From 1954, Gaudaur was President of the Tiger-Cats and was President & General Manager from the 1956 season to 1967.The Ti-Cats appeared in 9 Grey Cups over his term as general manager and won in 1957, 1963, 1965, and 1967.
Jake was the 4th Commissioner of the CFL serving from 1968 through 1984. During Jake's first year as Commissioner, CFL adopted a new Constitution. In 1980, Jake negotiated and signed on behalf of CFL a record television contract with Carling-O'Keefe Breweries for $15.6 million which covered a 3-year period (1981–83). By 1983, CFL signed a record television agreement with Carling-O'Keefe Breweries for $33 million over a 3-year period (1984-1986).
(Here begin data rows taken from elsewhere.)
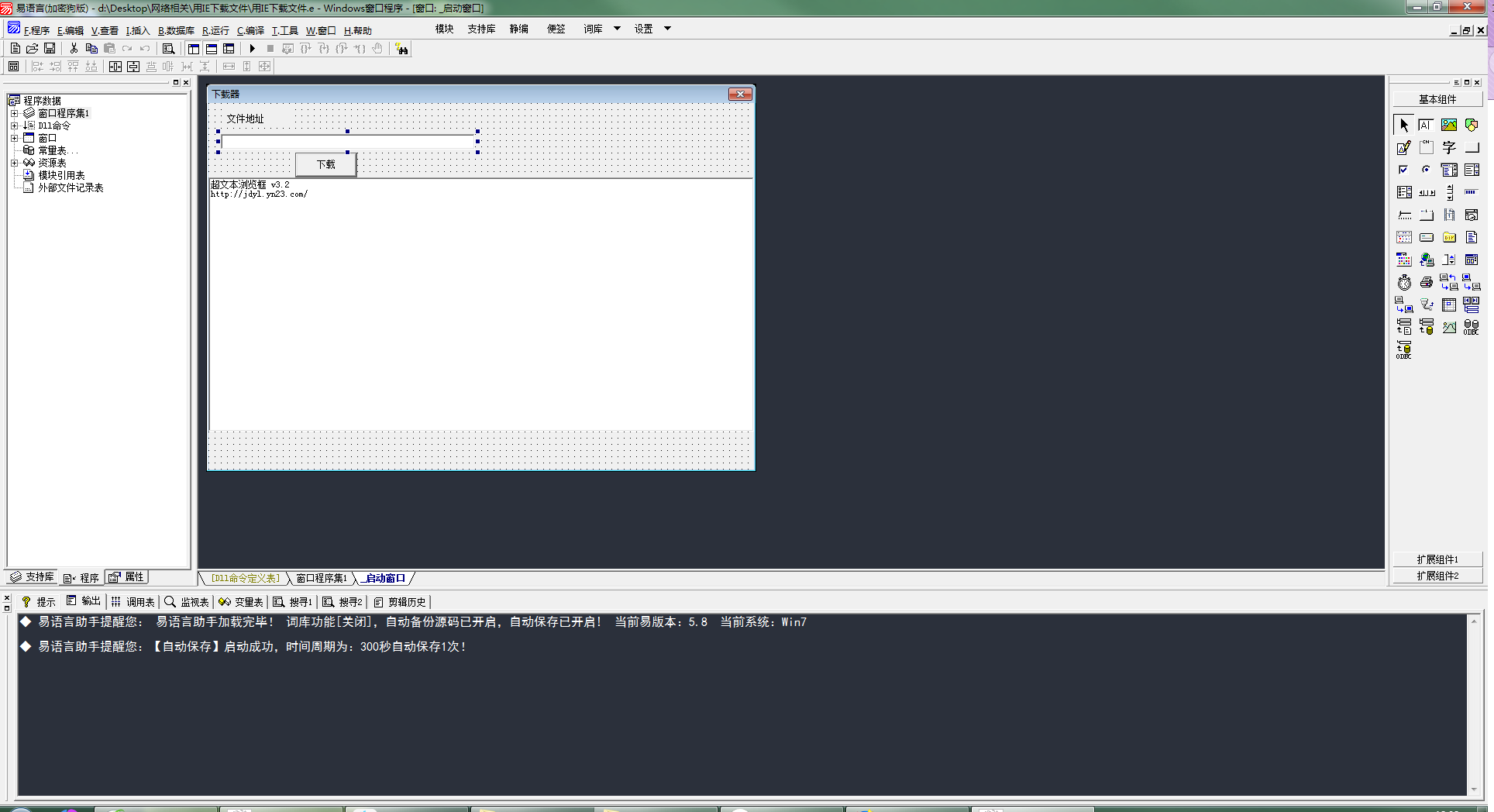The image size is (1494, 812).
Task: Open the 扩展组件1 component group
Action: click(1437, 559)
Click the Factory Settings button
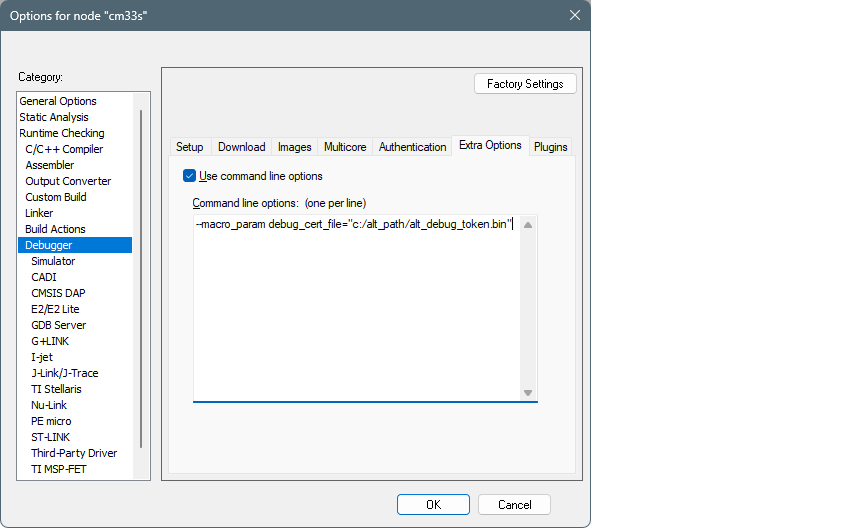 tap(525, 84)
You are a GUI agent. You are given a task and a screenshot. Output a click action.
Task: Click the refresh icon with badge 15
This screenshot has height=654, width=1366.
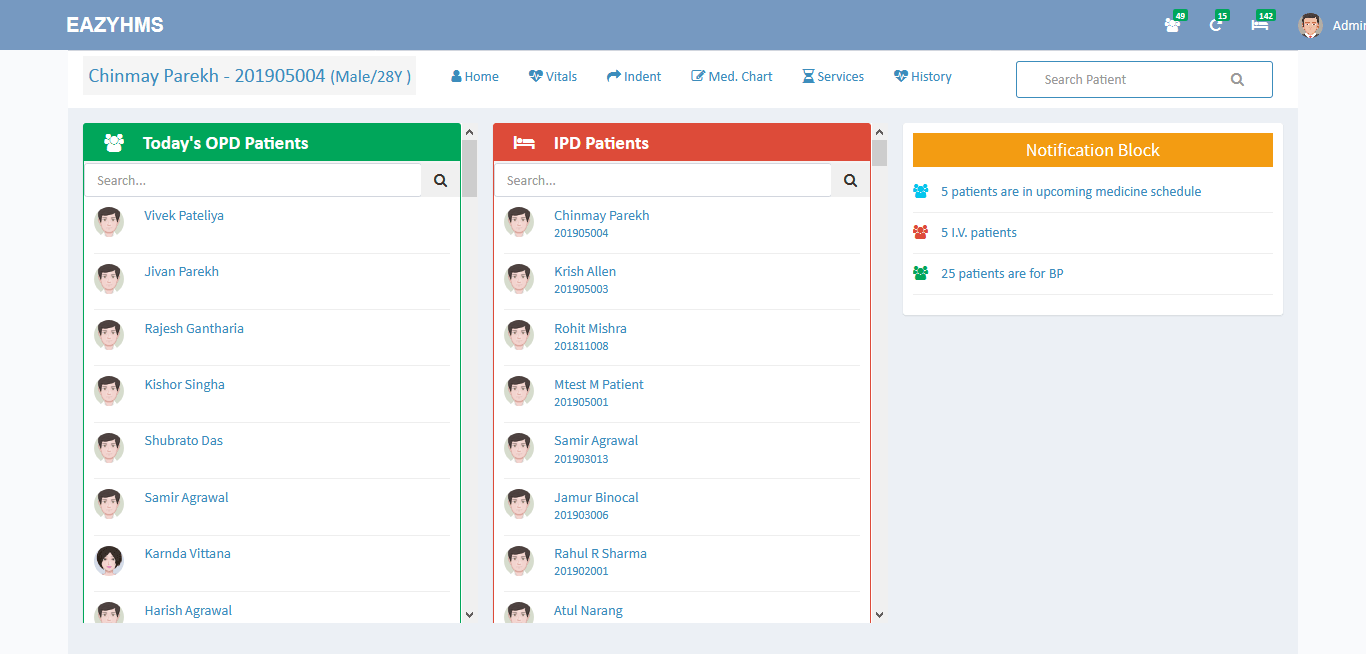[x=1216, y=25]
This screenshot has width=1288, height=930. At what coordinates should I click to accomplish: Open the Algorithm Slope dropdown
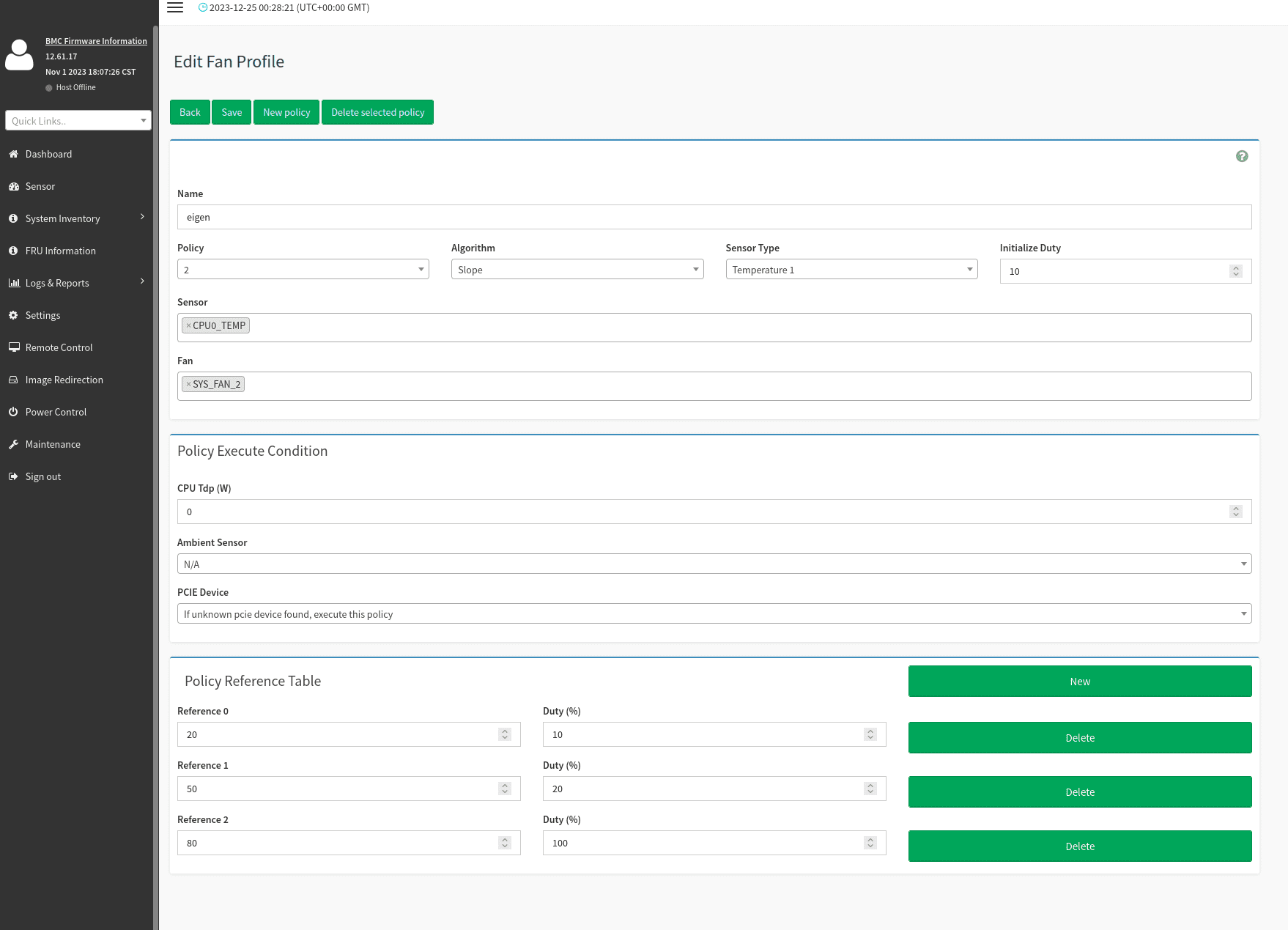pyautogui.click(x=577, y=270)
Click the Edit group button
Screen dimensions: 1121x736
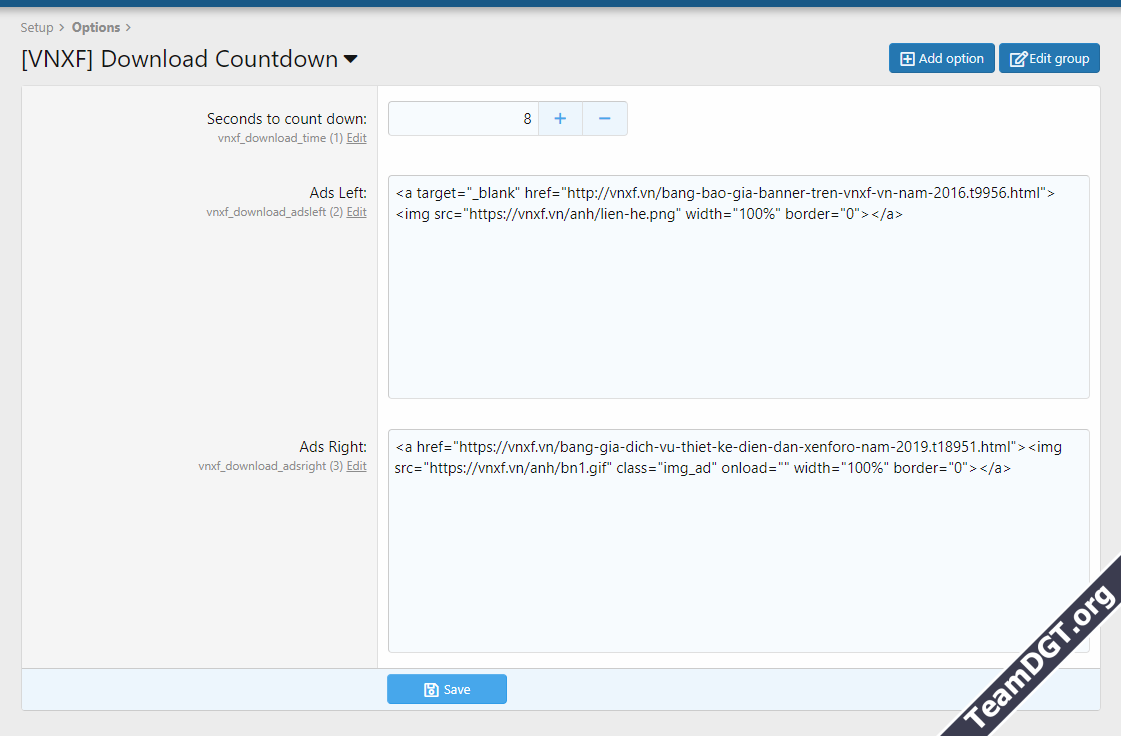pos(1049,58)
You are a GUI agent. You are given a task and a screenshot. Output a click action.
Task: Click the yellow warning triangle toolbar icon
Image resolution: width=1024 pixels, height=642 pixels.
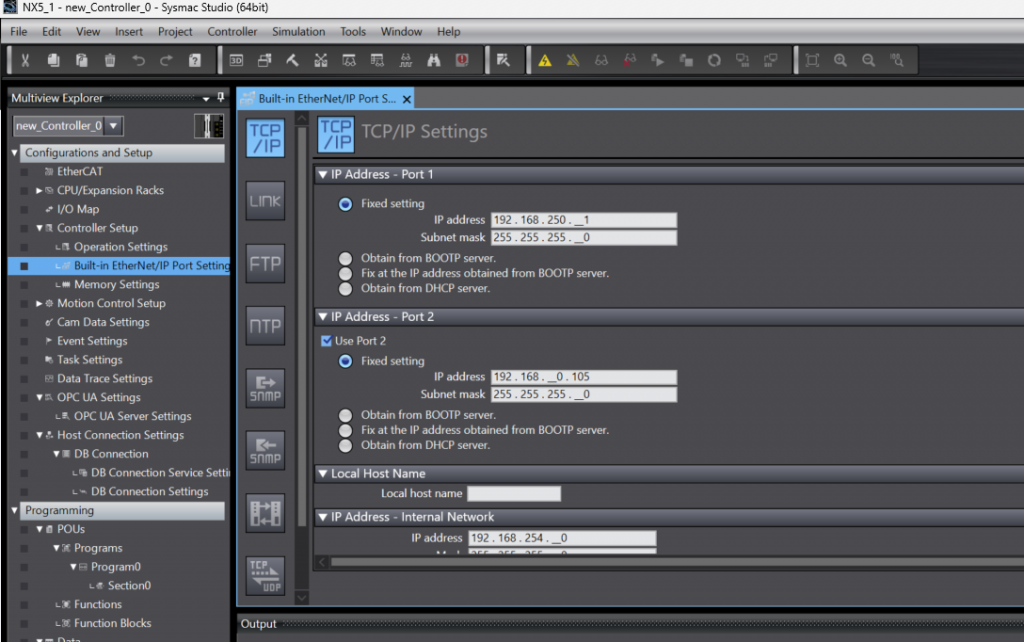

When met with a crisis when Nelson Skalbania briefly acquired the Montreal Alouettes, Gaudaur arranged for the league to seize the franchise, rebrand it as the Montreal Concordes, and sell the franchise to a new owner, Charles Bronfman. This, along with the continued television sponsorship, kept the Montreal franchise alive for another five seasons.
"During his 16-year tenure as commissioner, Gaudaur did wonders for the league. By 1983, new television contracts had increased revenue six-fold, while game attendance had nearly doubled. Gaudaur was also instrumental in establishing a Player Pension Plan and aided greatly in the founding of the Canadian Football Hall of Fame and Museum. Above all, he kept the CFL strictly Canadian. Gaudaur was appointed Governor to Canada's Sports Hall of Fame in 1981 and took on the duties of chairman of the board in 1984. His fundraising efforts resulted in a $1.25 million renovation programme for the Hall to make it one of the most advanced institutions of its kind at the time."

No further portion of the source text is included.